Buy the biggest SOB you can afford and haul on your trailer. 

2 speed tranny is a must for snow machines. 

As far as brands? It's mostly personal preference. I'm partial to Bobcat, and I can't stand running JD skiddys. 

Don't go crazy with equipment unless it's going to make you money year around. Grow within your means.


----------



## hardwoodcd (Dec 29, 2010)

Thanks for the response mnglocker. I should also mention that I'm am looking for specific models to start researching. Any equipment I buy will most likely not be doing much in the off season.


----------



## mnglocker (Dec 24, 2008)

NH has some pretty good lease deals for snow guys you may want to check into. 

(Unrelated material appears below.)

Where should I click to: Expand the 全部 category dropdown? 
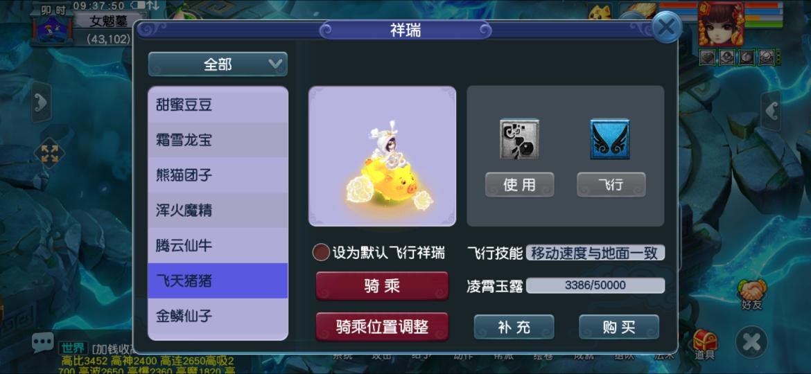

Otherwise check out what dealers are close and treat you right first.


----------



## TKLAWN (Jan 20, 2008)

Are you mostly doing lots with it and looking for 10 ft size?? I like bobcat model also. Check out s250 or if you want new s650 the new m-series are very very nice


----------



## rob_cook2001 (Nov 15, 2008)

I am a bobcat fan and its the only machines I will buy. I really like the s-300,s-250 and s-205. I have a new s-650 and it is a good machine just like my s-300 more. For large lots I don't think you can beat the s-300. It will push the Hell out of a 10ft box, is also pretty good on fuel. For a mid size machine the 205 is a kick ass machine.. what ever you get make sure it has two speed and a heated cab.
Good luck.
Robert


----------



## IMAGE (Oct 21, 2007)

rob_cook2001;1548984 said:


> I am a bobcat fan and its the only machines I will buy. I really like the s-300,s-250 and s-205. I have a new s-650 and it is a good machine just like my s-300 more. For large lots I don't think you can beat the s-300. It will push the Hell out of a 10ft box, is also pretty good on fuel. For a mid size machine the 205 is a kick ass machine.. what ever you get make sure it has two speed and a heated cab.
> Good luck.
> Robert


I think you're right on. S185-S300 is good range of machines to be looking at to use for snow. 2 speed for sure.


----------



## hardwoodcd (Dec 29, 2010)

This may be petty, but so far I'm glad that everyone is saying Bobcat. All my trucks for both businesses are white!!!!! The plan is to turn the 1845C into the salt loader. I have an old International 674 loading the salt now.


----------



## mnglocker (Dec 24, 2008)

IMAGE;1549009 said:


> I think you're right on. S185-S300 is good range of machines to be looking at to use for snow. 2 speed for sure.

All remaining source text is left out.